**Exercise directions:** Working from the entries that follow, transcribe exactly and only the lines from the one with "Select Redmi Note 8T RU" through the last, pictures excluded.
================
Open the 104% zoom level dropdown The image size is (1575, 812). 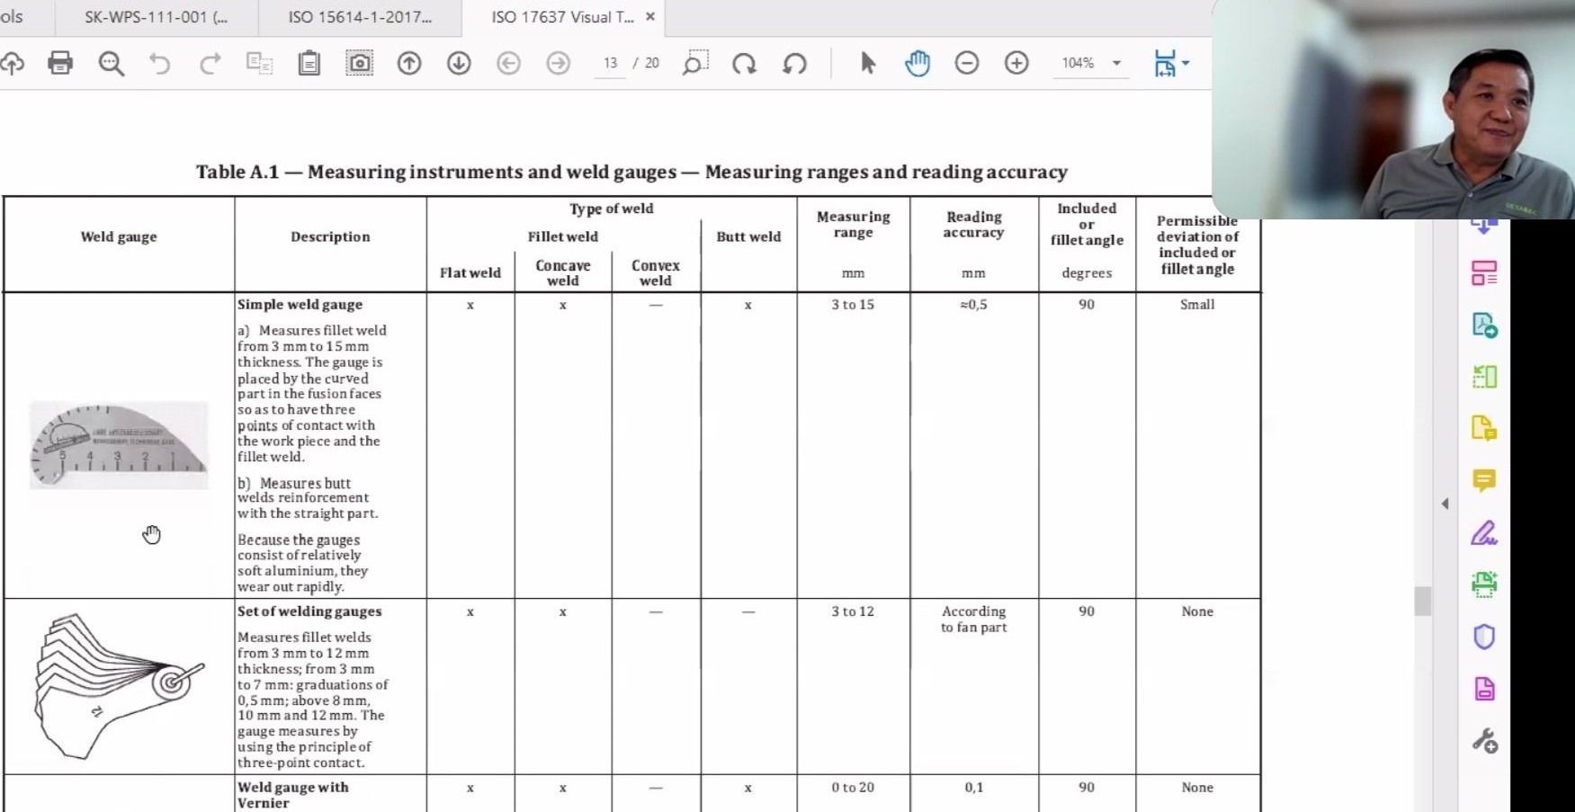click(x=1116, y=63)
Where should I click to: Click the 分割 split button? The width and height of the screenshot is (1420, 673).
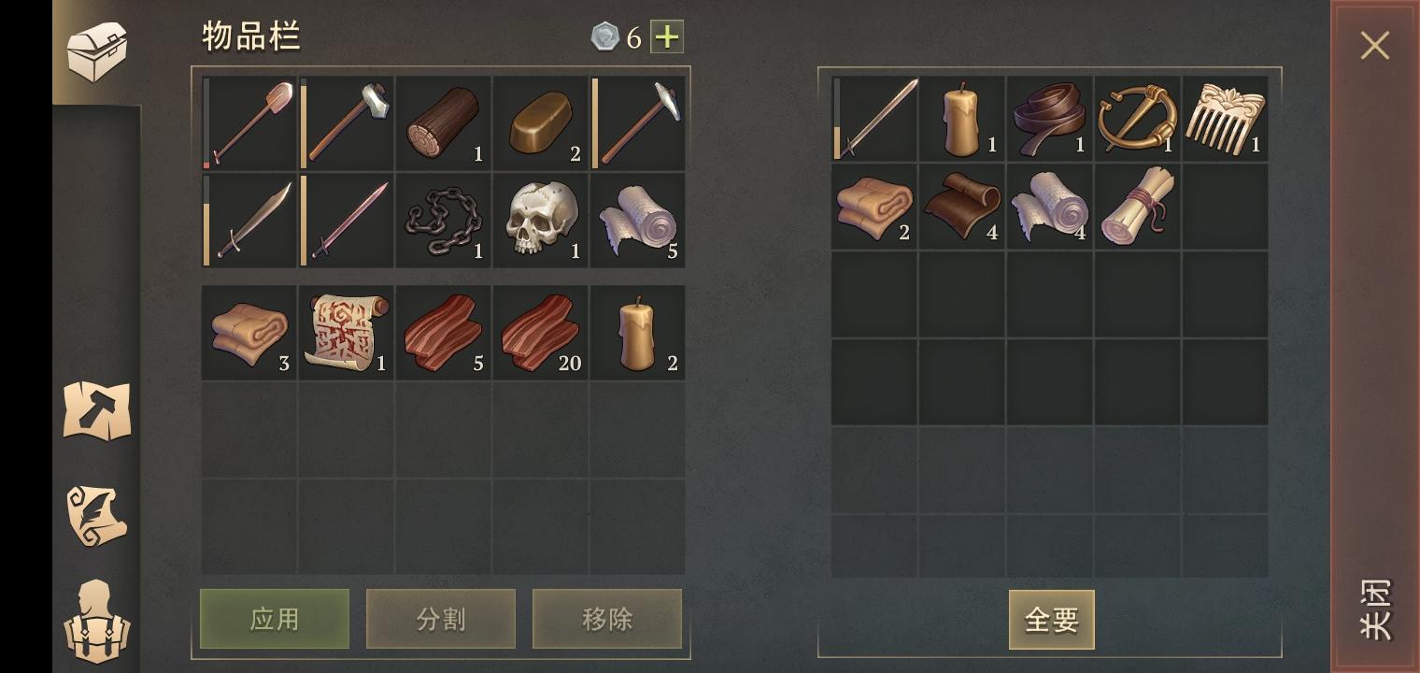(441, 619)
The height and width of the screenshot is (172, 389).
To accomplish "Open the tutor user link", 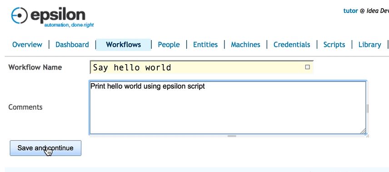I will coord(350,11).
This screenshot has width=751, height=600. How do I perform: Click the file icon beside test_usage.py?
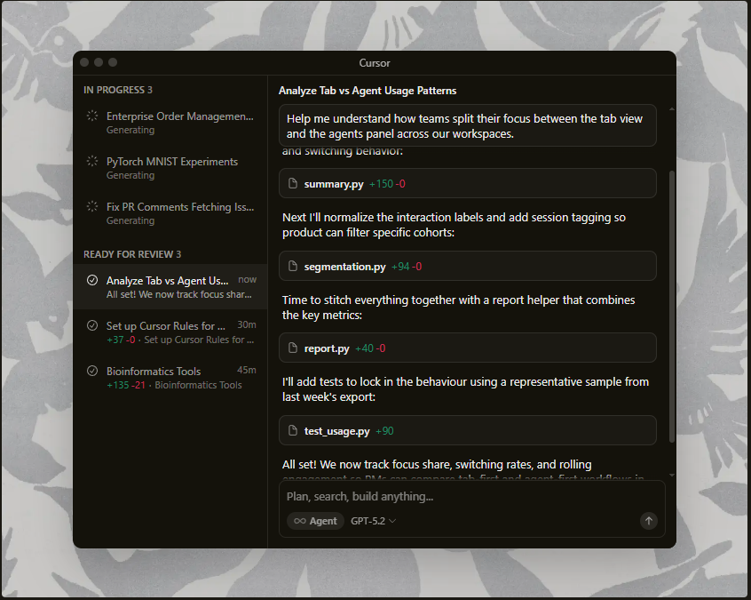pyautogui.click(x=293, y=431)
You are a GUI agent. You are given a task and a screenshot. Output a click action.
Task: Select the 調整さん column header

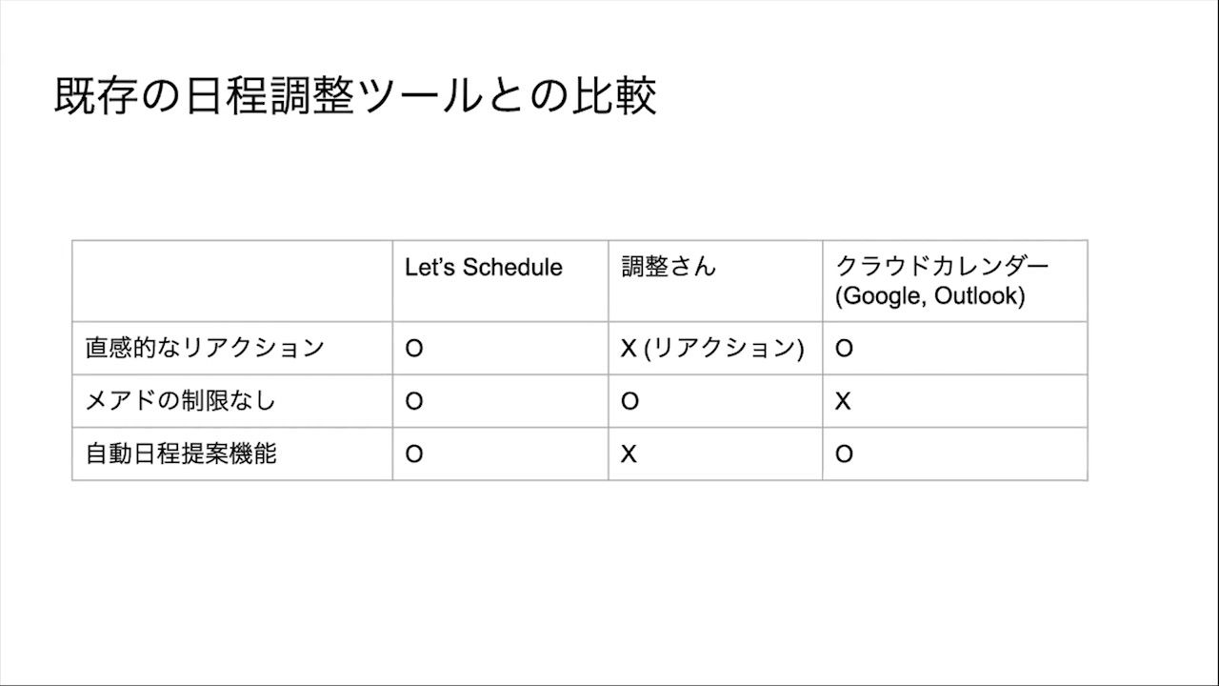[x=668, y=268]
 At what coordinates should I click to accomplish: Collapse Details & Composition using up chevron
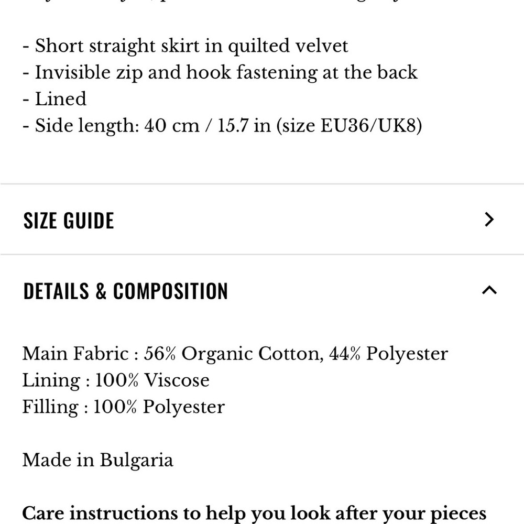click(489, 290)
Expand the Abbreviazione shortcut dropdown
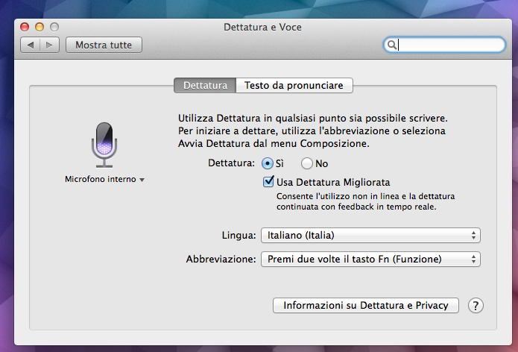The height and width of the screenshot is (352, 518). click(x=370, y=260)
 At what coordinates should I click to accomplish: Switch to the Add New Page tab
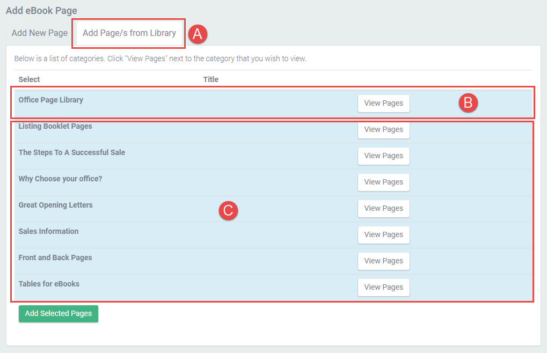tap(40, 33)
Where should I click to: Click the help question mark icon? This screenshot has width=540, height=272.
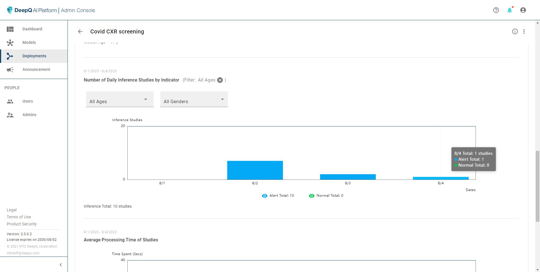496,10
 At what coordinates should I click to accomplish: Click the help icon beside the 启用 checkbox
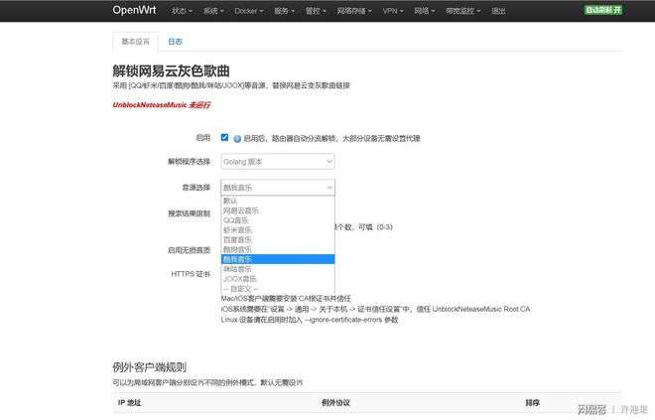click(236, 138)
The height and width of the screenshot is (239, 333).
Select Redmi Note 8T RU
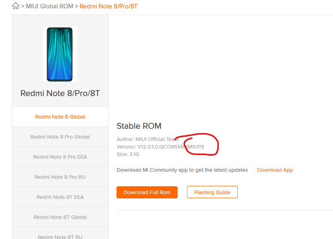pyautogui.click(x=60, y=234)
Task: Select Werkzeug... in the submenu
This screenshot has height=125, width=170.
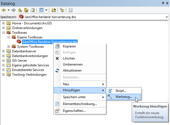Action: point(123,97)
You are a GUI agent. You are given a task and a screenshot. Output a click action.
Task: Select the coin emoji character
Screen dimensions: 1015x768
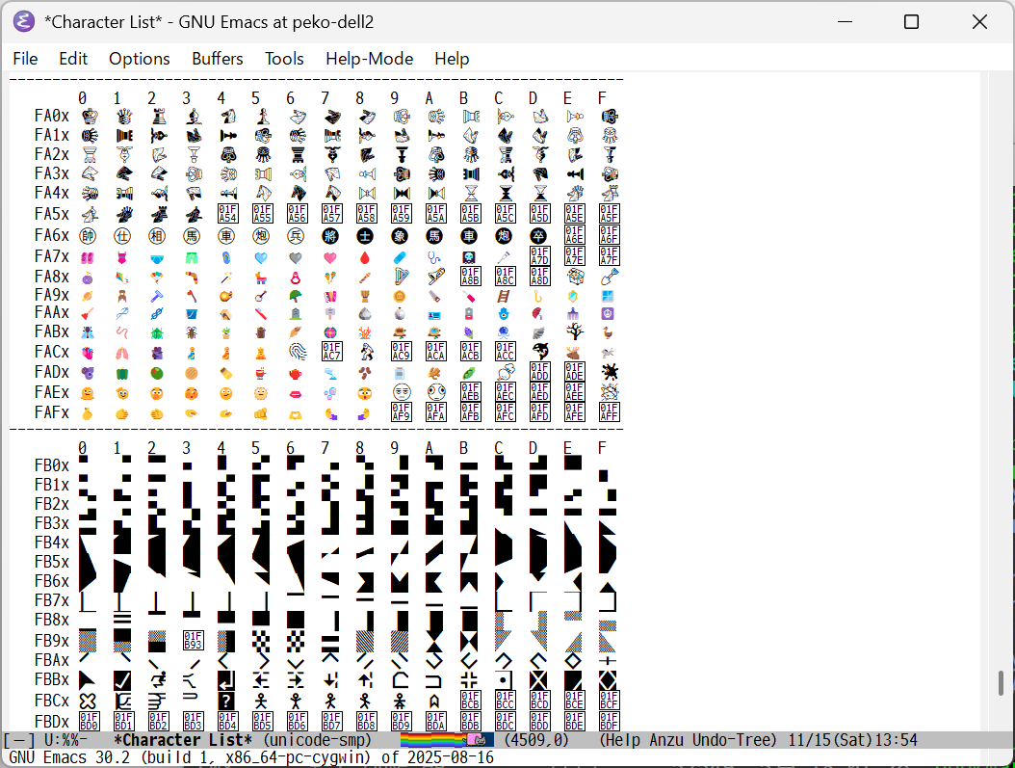pos(397,296)
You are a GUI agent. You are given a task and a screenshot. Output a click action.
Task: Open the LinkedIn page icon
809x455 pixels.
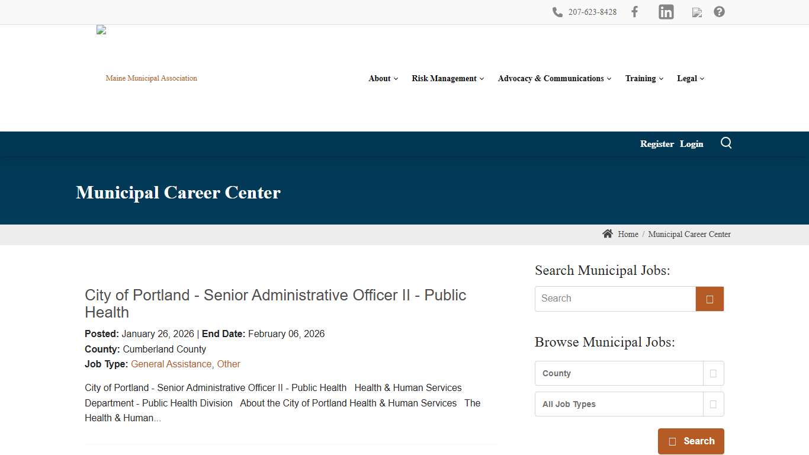point(666,12)
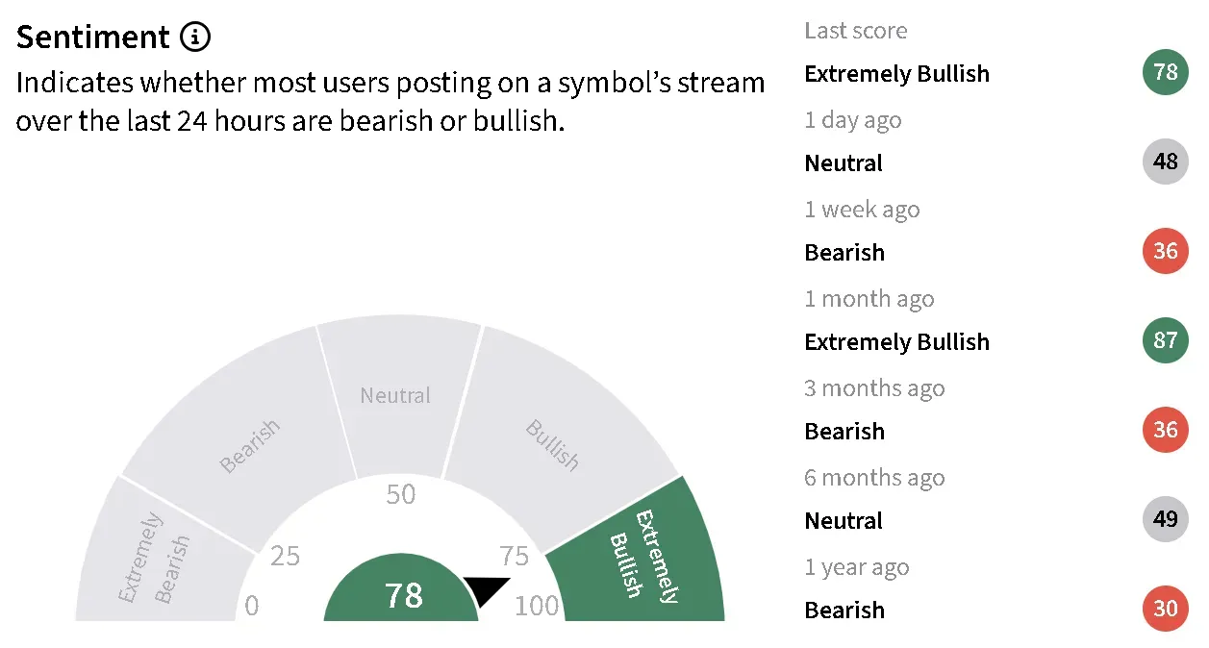Click the red 30 score badge
The image size is (1209, 648).
pyautogui.click(x=1166, y=610)
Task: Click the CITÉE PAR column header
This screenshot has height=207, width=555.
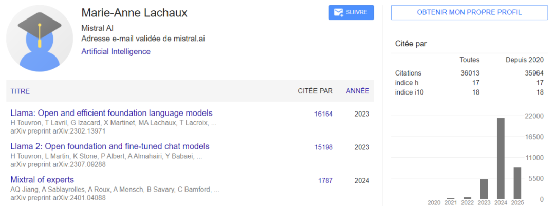Action: tap(315, 91)
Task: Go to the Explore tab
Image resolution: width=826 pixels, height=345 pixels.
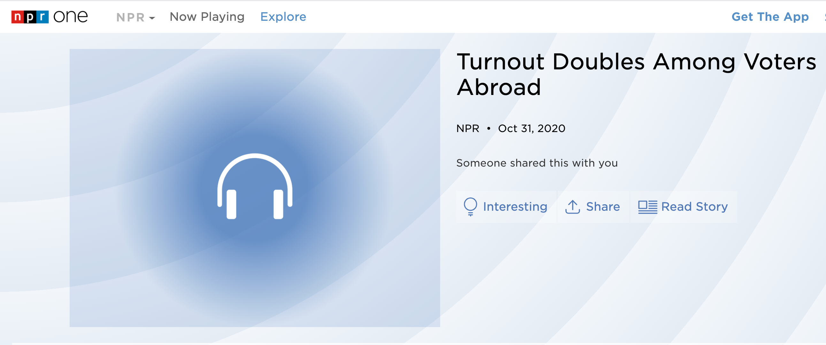Action: pos(283,17)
================
**Finished task:**
Select Redmi Note 8T RU
pyautogui.click(x=60, y=234)
Task: Select Werkzeug... in the submenu
This screenshot has height=125, width=170.
Action: point(123,97)
You are a GUI agent. You are given a task and a screenshot. Output a click action.
Task: Select the coin emoji character
Screen dimensions: 1015x768
pos(397,296)
You are a GUI agent. You are given a task and a screenshot. Output a click action.
Task: Open the LinkedIn page icon
809x455 pixels.
point(666,12)
Click the red 30 score badge
The image size is (1209, 648).
pyautogui.click(x=1166, y=610)
Task: Click the CITÉE PAR column header
This screenshot has height=207, width=555.
Action: tap(315, 91)
Task: Go to the Explore tab
Image resolution: width=826 pixels, height=345 pixels.
Action: pos(283,17)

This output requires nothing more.